Work to complete
Can you copy out the data exactly? Leave the images out.
══ Data to process
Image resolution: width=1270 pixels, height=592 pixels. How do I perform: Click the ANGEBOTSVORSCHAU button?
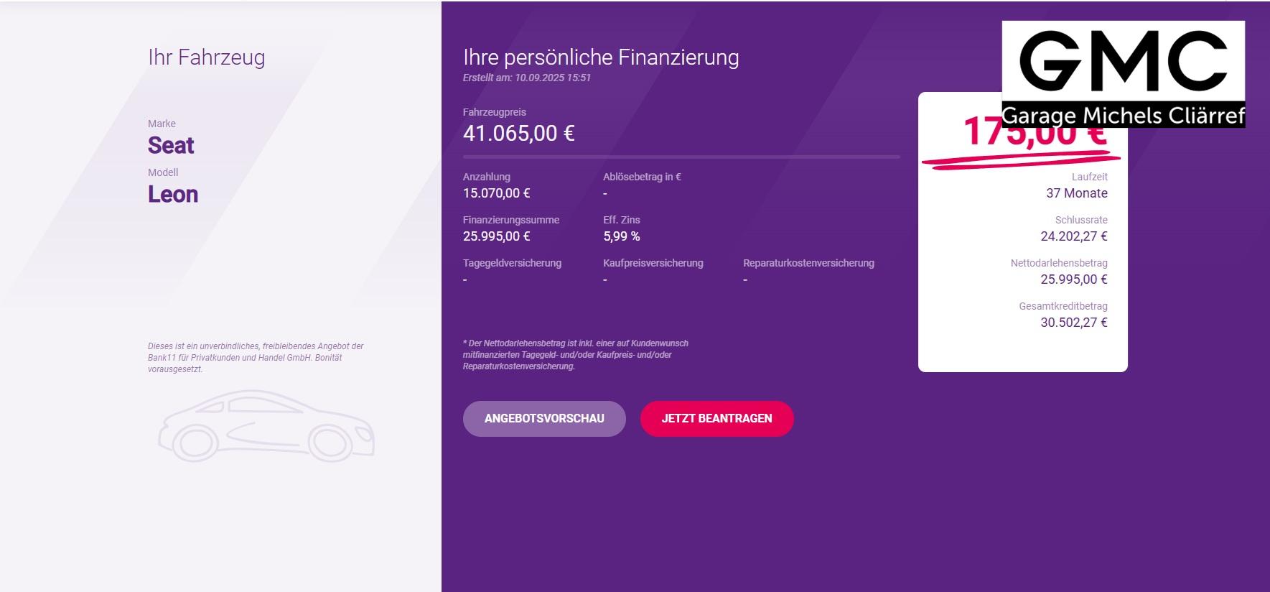[x=544, y=418]
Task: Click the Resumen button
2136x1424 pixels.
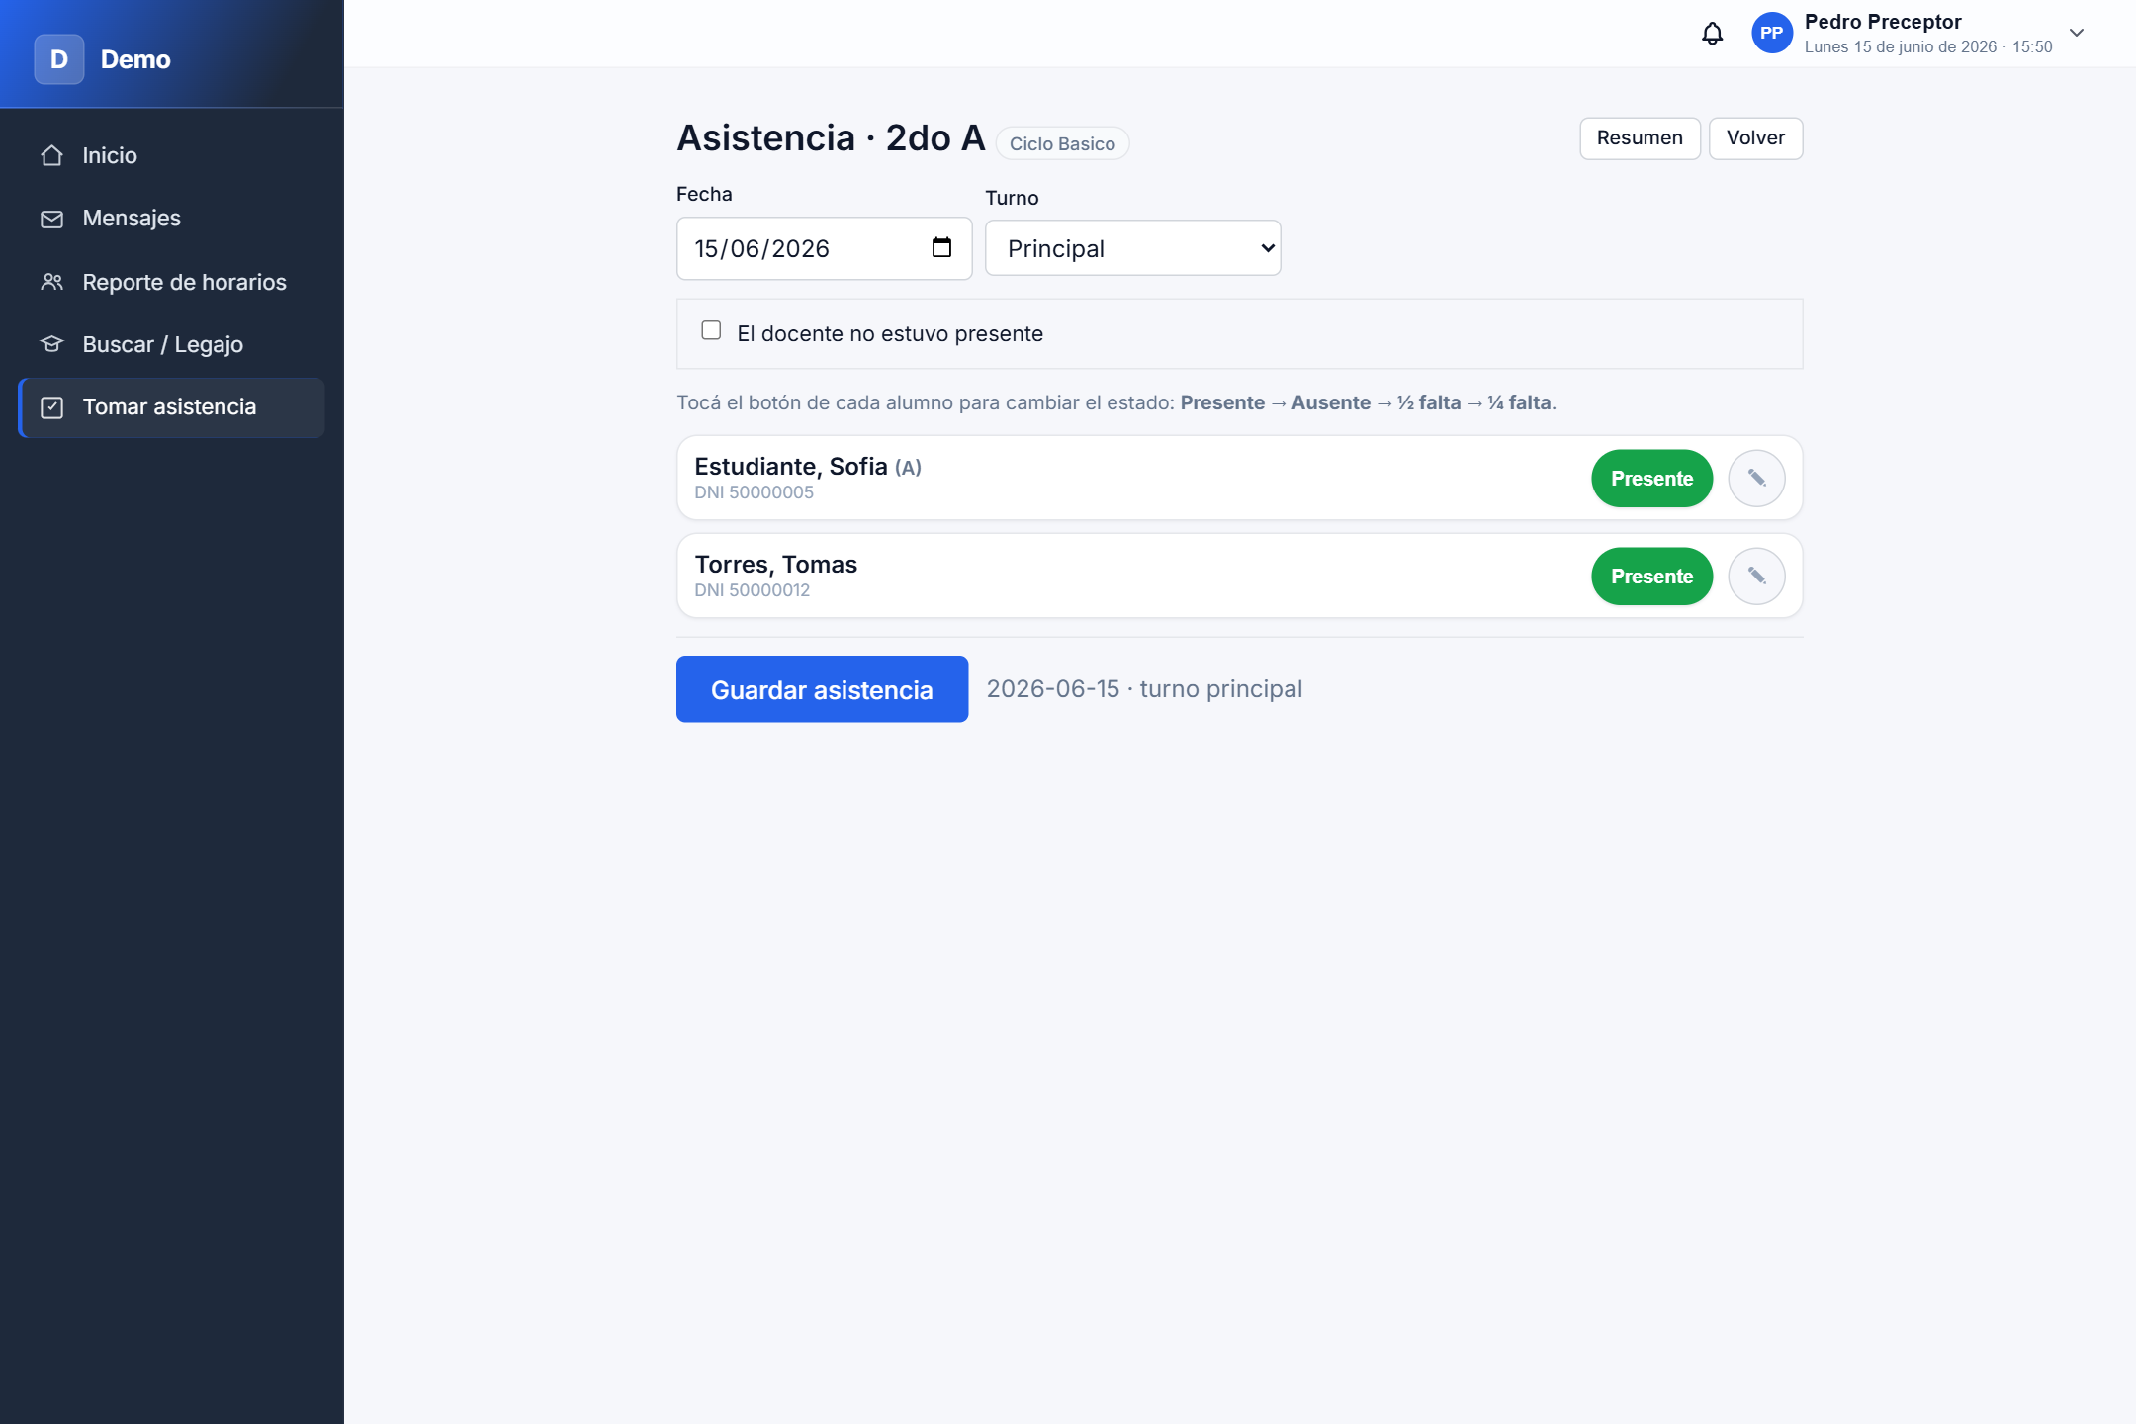Action: (x=1640, y=138)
════
Solution to this problem
Image resolution: width=1270 pixels, height=592 pixels. How do I perform: Click the ANGEBOTSVORSCHAU button?
[x=544, y=418]
Task: Click the Resumen button
2136x1424 pixels.
Action: (x=1640, y=138)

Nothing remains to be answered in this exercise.